En cambio, prefiero concentrarme en lo que nos une, en lo que sale bien, en la esperanza cuando se comparte. Me decanto por apostar a lo improbable cuando me hace feliz que suceda, se me olvidan los cristales que se me clavan en los pies si consigo mirar hacia arriba.
Muchos son los miedos que nos acompañan, pero uno de los peores es el de no haber sido nadie, no haber alcanzado nada de lo que uno se propuso. Tengo que dejarle algo a mis hijos porque si no ¿quién he sido?
Respiremos hondo. Estamos esperando una llamada que no llegará nunca. Nadie pulsará nuestros números y, cuando descolguemos, vaciará en nuestros oídos la verdad, ese sentido de la vida que tanto nos empeñamos en buscar y que nunca aparece cuando se le necesita.
Supongo que es un miedo que solo perderé cuando ya todo esté estropeado y sea imposible volver atrás. Y como todas las mañanas pienso, espero, deseo, que no sea hoy.
Nunca se sabe y por eso admito, entiendo, creo, que el amor y la vida son cuestiones de voluntad. Voluntad, a veces desganada, pero voluntad. Y el resto solo son adjetivos posesivos que hemos leído en alguna parte, visto en alguna película o escuchado a unas mujeres que hablaban en el parque.
Porque la distancia no es el olvido, no lo creas. El olvido está en las trayectorias que se siguen, que siempre divergen.

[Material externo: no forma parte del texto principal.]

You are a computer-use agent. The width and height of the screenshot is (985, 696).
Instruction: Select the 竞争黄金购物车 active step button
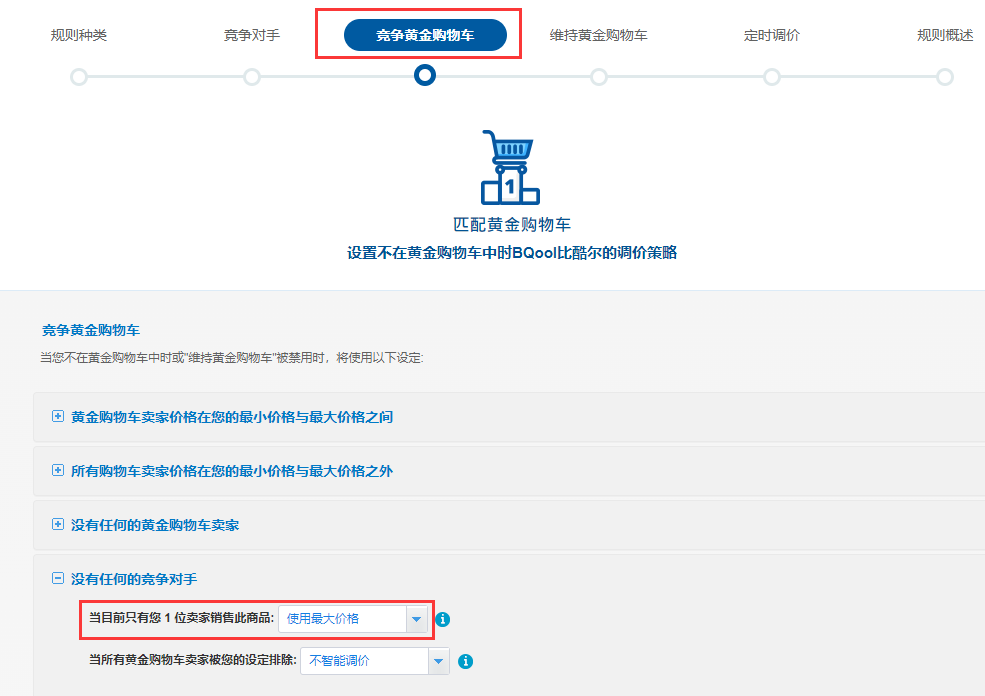click(425, 35)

Y no sé yo si estar en todas partes es estar vivo, y no sé yo si estar en todas partes es ser feliz. Quizás no importe ninguna de las dos cosas, como seguro que tampoco importa demasiado que yo siempre me imagine a Lucy en el cielo, con diamantes.
¿Será verdad que si no tienes a quién contárselas, las cosas se olvidan? Hay que contarlas y exponerse a que te ofenda que me parezcas fría, hay que contarlas y arriesgarse a la lástima de que te quedes justo después de que sea mejor que cada uno duerma en su cama, hay que contarlas y lanzarse a la ferocidad de las explicaciones infinitas...
O quizás sea mejor no contarlas para que se olviden.
Por si no da tiempo a soñar, ni a elegir diez tareas como ofrenda. Por si no hay agua suficiente en el vaso, por si me falla la saliva al intentar decirte todo aquello que nunca podría terminar de decirte, quiero que sepas, hoy, esta noche, que me encantó soñar contigo.
Me encantó soñar contigo.
Yo no creo en la magia, insisto. En lo que sí creo es en sus efectos, y creo a pie juntillas, como creo en el calor cuando te abrazo.
Y, sobre todos los efectos de la magia, prefiero creer en el de las palabras. Incluso en el de aquellas que a ti te parecen mentira.
Pero si yo pudiera otorgarte un deseo para los tiempos venideros, eso es precisamente lo que te pediría. Lo terrible es que lo único que sólo puede concederse sin petición previa y sin unidades de medida.
Pero te entiendo perfectamente. Sólo se puede vivir desconcertado. Cualquier sensación diferente del estupor, no es más que el final feliz o triste de alguna película.
Comer, beber, divertirse. Pero también, y sobre todo, desear lo que no tenemos, lo que hemos perdido, lo que nunca conseguiremos encontrar.
Mientras se espera, Audrie, todo es posible. Y todo es posible porque esperar consiste en hacer un pacto con los espíritus, con las sombras, con uno mismo y con los indicios...
Y, mientras llueve, ella conduce a toda velocidad, para llegar tarde al triste destino de despedirse, cuando derrapa en una recta del azar. Él se lleva sus ojos tristes hacia otro lugar en donde buscar los tiempos felices que ya da por perdidos.